Top of Data to examine

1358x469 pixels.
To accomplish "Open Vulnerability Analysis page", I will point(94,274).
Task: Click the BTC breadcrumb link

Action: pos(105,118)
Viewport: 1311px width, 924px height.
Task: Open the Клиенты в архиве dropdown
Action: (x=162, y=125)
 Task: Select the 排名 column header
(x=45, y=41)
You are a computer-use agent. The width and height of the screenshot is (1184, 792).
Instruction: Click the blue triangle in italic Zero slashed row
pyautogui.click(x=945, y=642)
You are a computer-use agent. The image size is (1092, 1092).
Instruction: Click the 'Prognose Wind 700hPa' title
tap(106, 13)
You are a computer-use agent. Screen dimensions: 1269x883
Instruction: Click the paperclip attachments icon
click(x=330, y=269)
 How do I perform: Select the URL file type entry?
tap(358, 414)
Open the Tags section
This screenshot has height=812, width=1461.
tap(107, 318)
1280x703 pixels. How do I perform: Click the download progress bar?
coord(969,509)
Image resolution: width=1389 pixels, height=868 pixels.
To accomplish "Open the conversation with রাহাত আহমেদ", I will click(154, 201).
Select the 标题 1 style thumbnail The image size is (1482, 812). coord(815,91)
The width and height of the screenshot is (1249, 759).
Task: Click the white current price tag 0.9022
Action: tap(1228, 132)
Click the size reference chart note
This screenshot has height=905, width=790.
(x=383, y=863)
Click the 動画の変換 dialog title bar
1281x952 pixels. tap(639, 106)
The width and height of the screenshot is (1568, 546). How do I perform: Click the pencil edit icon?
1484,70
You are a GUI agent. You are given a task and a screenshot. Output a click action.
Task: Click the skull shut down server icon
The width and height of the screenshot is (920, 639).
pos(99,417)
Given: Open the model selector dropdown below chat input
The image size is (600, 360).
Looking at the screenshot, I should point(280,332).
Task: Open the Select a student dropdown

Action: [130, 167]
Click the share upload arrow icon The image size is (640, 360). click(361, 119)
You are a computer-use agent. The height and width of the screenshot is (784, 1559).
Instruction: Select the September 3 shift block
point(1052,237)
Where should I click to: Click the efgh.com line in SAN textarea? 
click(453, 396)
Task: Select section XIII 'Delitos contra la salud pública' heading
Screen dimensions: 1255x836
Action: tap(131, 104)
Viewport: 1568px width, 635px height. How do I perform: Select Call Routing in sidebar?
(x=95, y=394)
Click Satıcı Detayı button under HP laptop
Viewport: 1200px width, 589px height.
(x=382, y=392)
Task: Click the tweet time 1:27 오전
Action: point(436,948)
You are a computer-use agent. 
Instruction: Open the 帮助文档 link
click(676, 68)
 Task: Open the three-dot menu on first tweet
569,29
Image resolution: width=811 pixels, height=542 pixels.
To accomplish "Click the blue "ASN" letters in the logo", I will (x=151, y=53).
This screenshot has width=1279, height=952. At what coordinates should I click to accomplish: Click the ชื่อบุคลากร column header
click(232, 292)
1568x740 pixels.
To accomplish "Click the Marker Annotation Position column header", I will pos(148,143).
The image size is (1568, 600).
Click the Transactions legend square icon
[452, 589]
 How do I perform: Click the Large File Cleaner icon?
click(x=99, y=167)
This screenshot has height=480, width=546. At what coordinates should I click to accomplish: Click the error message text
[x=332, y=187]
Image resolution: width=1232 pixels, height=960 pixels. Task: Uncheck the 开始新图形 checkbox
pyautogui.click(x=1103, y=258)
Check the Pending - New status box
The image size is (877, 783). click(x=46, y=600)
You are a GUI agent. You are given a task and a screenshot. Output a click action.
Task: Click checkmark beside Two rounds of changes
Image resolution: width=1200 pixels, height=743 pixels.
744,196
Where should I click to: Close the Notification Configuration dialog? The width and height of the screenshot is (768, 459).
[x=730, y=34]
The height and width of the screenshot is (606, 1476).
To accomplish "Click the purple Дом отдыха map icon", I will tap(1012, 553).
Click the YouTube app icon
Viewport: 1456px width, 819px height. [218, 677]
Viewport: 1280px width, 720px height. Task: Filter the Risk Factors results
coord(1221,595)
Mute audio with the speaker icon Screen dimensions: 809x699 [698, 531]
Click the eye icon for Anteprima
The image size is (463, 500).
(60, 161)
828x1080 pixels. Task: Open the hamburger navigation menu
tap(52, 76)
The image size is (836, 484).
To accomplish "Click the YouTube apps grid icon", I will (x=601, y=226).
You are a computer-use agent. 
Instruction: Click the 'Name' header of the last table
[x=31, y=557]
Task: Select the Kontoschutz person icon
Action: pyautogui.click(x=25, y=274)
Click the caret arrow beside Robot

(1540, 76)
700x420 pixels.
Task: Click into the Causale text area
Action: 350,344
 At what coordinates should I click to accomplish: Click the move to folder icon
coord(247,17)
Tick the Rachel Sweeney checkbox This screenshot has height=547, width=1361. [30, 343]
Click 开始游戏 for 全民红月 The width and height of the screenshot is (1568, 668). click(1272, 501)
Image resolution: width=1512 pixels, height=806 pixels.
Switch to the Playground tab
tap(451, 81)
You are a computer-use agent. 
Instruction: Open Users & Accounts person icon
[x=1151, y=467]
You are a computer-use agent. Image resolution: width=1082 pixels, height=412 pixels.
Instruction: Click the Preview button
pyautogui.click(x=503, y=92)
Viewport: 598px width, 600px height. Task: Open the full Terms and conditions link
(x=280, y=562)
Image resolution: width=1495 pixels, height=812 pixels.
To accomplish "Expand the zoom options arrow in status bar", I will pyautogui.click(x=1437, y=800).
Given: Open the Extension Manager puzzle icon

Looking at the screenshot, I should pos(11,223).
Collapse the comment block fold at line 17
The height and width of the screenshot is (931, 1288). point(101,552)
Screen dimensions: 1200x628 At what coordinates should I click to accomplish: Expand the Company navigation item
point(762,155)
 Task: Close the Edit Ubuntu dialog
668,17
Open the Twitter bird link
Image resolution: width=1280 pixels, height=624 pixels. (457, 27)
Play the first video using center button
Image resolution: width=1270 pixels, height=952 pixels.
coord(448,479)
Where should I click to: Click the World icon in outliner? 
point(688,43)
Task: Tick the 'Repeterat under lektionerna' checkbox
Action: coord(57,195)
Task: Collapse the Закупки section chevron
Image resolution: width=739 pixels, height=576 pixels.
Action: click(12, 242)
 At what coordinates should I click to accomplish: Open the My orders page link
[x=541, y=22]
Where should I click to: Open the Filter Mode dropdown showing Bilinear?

Bottom of Data to examine

Retype the records in full. Keep every line identical to the original.

1358x469 pixels.
To accomplish "Open Vulnerability Analysis page", I will point(94,274).
Task: Click the BTC breadcrumb link

Action: pos(105,118)
Viewport: 1311px width, 924px height.
Task: Open the Клиенты в архиве dropdown
Action: (x=162, y=125)
 Task: Select the 排名 column header
(x=45, y=41)
You are a computer-use agent. The width and height of the screenshot is (1184, 792).
Instruction: Click the blue triangle in italic Zero slashed row
pyautogui.click(x=945, y=642)
You are a computer-use agent. The image size is (1092, 1092).
Instruction: Click the 'Prognose Wind 700hPa' title
tap(106, 13)
You are a computer-use agent. Screen dimensions: 1269x883
Instruction: Click the paperclip attachments icon
click(x=330, y=269)
 How do I perform: Select the URL file type entry?
tap(358, 414)
Open the Tags section
This screenshot has height=812, width=1461.
tap(107, 318)
1280x703 pixels. How do I perform: Click the download progress bar?
coord(969,509)
Image resolution: width=1389 pixels, height=868 pixels.
To accomplish "Open the conversation with রাহাত আহমেদ", I will click(154, 201).
Select the 标题 1 style thumbnail The image size is (1482, 812). coord(815,91)
The width and height of the screenshot is (1249, 759).
Task: Click the white current price tag 0.9022
Action: tap(1228, 132)
Click the size reference chart note
This screenshot has height=905, width=790.
(x=383, y=863)
Click the 動画の変換 dialog title bar
1281x952 pixels. tap(639, 106)
The width and height of the screenshot is (1568, 546). How do I perform: Click the pencil edit icon?
1484,70
You are a GUI agent. You are given a task and a screenshot. Output a click action.
Task: Click the skull shut down server icon
The width and height of the screenshot is (920, 639).
pos(99,417)
Given: Open the model selector dropdown below chat input
The image size is (600, 360).
Looking at the screenshot, I should point(280,332).
Task: Open the Select a student dropdown

Action: [130, 167]
Click the share upload arrow icon The image size is (640, 360). click(361, 119)
You are a computer-use agent. The height and width of the screenshot is (784, 1559).
Instruction: Select the September 3 shift block
point(1052,237)
Where should I click to: Click the efgh.com line in SAN textarea? 
click(453, 396)
Task: Select section XIII 'Delitos contra la salud pública' heading
Screen dimensions: 1255x836
Action: tap(131, 104)
Viewport: 1568px width, 635px height. How do I perform: Select Call Routing in sidebar?
(x=95, y=394)
Click Satıcı Detayı button under HP laptop
Viewport: 1200px width, 589px height.
(x=382, y=392)
Task: Click the tweet time 1:27 오전
Action: point(436,948)
You are a computer-use agent. 
Instruction: Open the 帮助文档 link
click(676, 68)
 Task: Open the three-dot menu on first tweet
569,29
Image resolution: width=811 pixels, height=542 pixels.
To accomplish "Click the blue "ASN" letters in the logo", I will (x=151, y=53).
This screenshot has width=1279, height=952. At what coordinates should I click to accomplish: Click the ชื่อบุคลากร column header
click(232, 292)
1568x740 pixels.
To accomplish "Click the Marker Annotation Position column header", I will pos(148,143).
The image size is (1568, 600).
Click the Transactions legend square icon
[452, 589]
 How do I perform: Click the Large File Cleaner icon?
click(x=99, y=167)
This screenshot has height=480, width=546. At what coordinates should I click to accomplish: Click the error message text
[x=332, y=187]
Image resolution: width=1232 pixels, height=960 pixels. Task: Uncheck the 开始新图形 checkbox
pyautogui.click(x=1103, y=258)
Check the Pending - New status box
The image size is (877, 783). click(x=46, y=600)
You are a GUI agent. You are given a task and a screenshot. Output a click action.
Task: Click checkmark beside Two rounds of changes
Image resolution: width=1200 pixels, height=743 pixels.
744,196
Where should I click to: Close the Notification Configuration dialog? The width and height of the screenshot is (768, 459).
[x=730, y=34]
The height and width of the screenshot is (606, 1476).
To accomplish "Click the purple Дом отдыха map icon", I will tap(1012, 553).
Click the YouTube app icon
Viewport: 1456px width, 819px height. [218, 677]
Viewport: 1280px width, 720px height. Task: Filter the Risk Factors results
coord(1221,595)
Mute audio with the speaker icon Screen dimensions: 809x699 [698, 531]
Click the eye icon for Anteprima
The image size is (463, 500).
(60, 161)
828x1080 pixels. Task: Open the hamburger navigation menu
tap(52, 76)
The image size is (836, 484).
To accomplish "Click the YouTube apps grid icon", I will (x=601, y=226).
You are a computer-use agent. 
Instruction: Click the 'Name' header of the last table
[x=31, y=557]
Task: Select the Kontoschutz person icon
Action: pyautogui.click(x=25, y=274)
Click the caret arrow beside Robot

(1540, 76)
700x420 pixels.
Task: Click into the Causale text area
Action: 350,344
 At what coordinates should I click to accomplish: Click the move to folder icon
coord(247,17)
Tick the Rachel Sweeney checkbox This screenshot has height=547, width=1361. [30, 343]
Click 开始游戏 for 全民红月 The width and height of the screenshot is (1568, 668). click(1272, 501)
Image resolution: width=1512 pixels, height=806 pixels.
Switch to the Playground tab
tap(451, 81)
You are a computer-use agent. 
Instruction: Open Users & Accounts person icon
[x=1151, y=467]
You are a computer-use agent. Image resolution: width=1082 pixels, height=412 pixels.
Instruction: Click the Preview button
pyautogui.click(x=503, y=92)
Viewport: 598px width, 600px height. Task: Open the full Terms and conditions link
(x=280, y=562)
Image resolution: width=1495 pixels, height=812 pixels.
To accomplish "Expand the zoom options arrow in status bar", I will pyautogui.click(x=1437, y=800).
Given: Open the Extension Manager puzzle icon

Looking at the screenshot, I should pos(11,223).
Collapse the comment block fold at line 17
The height and width of the screenshot is (931, 1288). point(101,552)
Screen dimensions: 1200x628 At what coordinates should I click to accomplish: Expand the Company navigation item
point(762,155)
 Task: Close the Edit Ubuntu dialog
668,17
Open the Twitter bird link
Image resolution: width=1280 pixels, height=624 pixels. (457, 27)
Play the first video using center button
Image resolution: width=1270 pixels, height=952 pixels.
coord(448,479)
Where should I click to: Click the World icon in outliner? 
point(688,43)
Task: Tick the 'Repeterat under lektionerna' checkbox
Action: coord(57,195)
Task: Collapse the Закупки section chevron
Image resolution: width=739 pixels, height=576 pixels.
Action: click(12, 242)
 At what coordinates should I click to accomplish: Open the My orders page link
[x=541, y=22]
Where should I click to: Open the Filter Mode dropdown showing Bilinear?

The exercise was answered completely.